A Phase Ib Clinical Trial of PV701, a Milk-Derived Protein Extract, for the Prevention and Treatment of Oral Mucositis in Patients Undergoing High-Dose BEAM Chemotherapy

Despite the best available agents to prevent mucositis, most patients receiving high-dose chemoradiotherapy regimens experience severe mucositis, and new therapies are needed. In this study, we evaluated the safety and tolerability of a milk-derived growth factor extract (PV701 mouthwash) intended to prevent oral mucositis (OM) after carmustine, etoposide, cytosine arabinoside, and melphalan (BEAM) chemotherapy.

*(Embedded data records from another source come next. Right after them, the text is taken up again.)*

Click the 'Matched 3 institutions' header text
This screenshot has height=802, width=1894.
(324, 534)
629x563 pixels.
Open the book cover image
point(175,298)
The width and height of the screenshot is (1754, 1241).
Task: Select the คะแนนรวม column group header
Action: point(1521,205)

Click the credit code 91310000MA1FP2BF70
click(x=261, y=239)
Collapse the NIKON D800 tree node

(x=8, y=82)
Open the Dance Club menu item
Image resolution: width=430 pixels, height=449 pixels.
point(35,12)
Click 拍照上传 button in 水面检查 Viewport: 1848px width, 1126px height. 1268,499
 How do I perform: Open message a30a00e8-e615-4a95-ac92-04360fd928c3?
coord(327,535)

PV701 mouthwash (15 mL × 13.5 mg/mL) was administered 6 times a day for 12 days, from day −6 to day +5, to patients with lymphoma, who were given BEAM on day −6 to day −2, with autologous stem cells infused on day 0. Dose de-escalation of PV701 was planned if dose-limiting toxicities occurred. The severity and duration of OM, the duration of enteral/parenteral feeding, the requirement for intravenous opiates, and admission to intensive care were recorded. Outcomes were also compared with those of historical control patients. Nine patients received PV701 13.5 mg/mL. PV701 was well tolerated, and no dose-limiting toxicities were observed. Compared with 89 historical controls, the 9 PV701-treated patients had significantly less frequent grade 2 or 3 OM (P = .0006) and had grade ≥3 OM for an estimated 5 fewer days (P = .0003). There was a reduction in the need for enteral/parenteral feeding (P = .012), its duration (P = .010), and its frequency (P = .022) and in the duration of intravenous opiates (P = .0006). We conclude that PV701 mouthwash is readily administered with minimal side effects at a dose of 1215 mg/d, and further investigation of this agent is warranted.